*** Begin section ***

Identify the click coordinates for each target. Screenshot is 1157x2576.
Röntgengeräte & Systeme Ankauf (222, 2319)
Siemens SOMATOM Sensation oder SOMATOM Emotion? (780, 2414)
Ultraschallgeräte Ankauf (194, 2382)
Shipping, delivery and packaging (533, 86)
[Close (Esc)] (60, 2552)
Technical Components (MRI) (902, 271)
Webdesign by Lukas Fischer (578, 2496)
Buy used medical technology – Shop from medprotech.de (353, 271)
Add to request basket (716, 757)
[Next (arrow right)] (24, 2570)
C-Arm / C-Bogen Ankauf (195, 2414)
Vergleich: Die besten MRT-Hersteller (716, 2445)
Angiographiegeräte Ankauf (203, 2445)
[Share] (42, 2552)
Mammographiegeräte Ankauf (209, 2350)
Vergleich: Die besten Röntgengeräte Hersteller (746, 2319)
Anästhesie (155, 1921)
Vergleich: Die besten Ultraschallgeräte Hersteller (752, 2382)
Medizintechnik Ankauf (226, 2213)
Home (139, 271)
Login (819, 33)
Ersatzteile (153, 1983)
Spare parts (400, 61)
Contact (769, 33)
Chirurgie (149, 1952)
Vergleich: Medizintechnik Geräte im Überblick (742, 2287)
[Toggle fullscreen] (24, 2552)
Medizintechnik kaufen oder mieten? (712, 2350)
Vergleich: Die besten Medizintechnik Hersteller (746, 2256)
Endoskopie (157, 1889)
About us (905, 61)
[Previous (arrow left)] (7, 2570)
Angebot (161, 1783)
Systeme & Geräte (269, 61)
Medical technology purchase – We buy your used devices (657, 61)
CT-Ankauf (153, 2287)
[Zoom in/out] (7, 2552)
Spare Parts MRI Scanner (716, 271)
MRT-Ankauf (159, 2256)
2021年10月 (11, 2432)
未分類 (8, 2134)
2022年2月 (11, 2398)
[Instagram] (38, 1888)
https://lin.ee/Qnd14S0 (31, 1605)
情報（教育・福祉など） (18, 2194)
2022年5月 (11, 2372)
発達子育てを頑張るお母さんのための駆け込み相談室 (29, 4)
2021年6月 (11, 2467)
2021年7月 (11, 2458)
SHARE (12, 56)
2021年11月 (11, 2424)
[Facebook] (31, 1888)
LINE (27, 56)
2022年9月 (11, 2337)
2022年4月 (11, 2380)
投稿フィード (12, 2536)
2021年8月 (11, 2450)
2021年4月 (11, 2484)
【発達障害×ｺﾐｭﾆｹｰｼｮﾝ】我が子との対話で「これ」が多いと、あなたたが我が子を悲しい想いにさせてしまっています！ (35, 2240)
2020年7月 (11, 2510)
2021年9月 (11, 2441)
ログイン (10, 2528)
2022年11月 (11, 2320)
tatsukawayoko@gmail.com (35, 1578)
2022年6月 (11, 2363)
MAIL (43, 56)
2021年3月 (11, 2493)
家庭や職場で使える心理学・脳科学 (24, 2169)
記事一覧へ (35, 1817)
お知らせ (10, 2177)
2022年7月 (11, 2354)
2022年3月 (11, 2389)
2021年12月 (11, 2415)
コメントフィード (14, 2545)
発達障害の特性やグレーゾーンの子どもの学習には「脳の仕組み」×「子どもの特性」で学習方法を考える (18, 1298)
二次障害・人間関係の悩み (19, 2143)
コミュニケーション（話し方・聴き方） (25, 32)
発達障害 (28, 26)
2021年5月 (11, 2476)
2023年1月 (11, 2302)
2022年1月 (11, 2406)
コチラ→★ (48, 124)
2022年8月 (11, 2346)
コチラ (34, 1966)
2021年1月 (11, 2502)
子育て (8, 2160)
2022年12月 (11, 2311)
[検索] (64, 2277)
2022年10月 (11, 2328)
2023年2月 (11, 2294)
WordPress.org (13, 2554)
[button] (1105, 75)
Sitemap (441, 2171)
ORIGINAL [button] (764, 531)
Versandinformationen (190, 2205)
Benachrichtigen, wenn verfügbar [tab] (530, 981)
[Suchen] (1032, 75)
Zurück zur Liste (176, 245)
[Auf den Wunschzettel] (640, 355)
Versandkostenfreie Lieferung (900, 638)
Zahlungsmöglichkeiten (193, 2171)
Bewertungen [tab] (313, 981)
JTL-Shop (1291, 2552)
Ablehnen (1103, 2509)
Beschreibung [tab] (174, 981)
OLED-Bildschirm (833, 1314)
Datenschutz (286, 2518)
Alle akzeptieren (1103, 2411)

*** End section ***

Exercise instructions: What is the number of lines in these entries that hold "used"? Reply with the figure alone.

Solution for this exercise: 2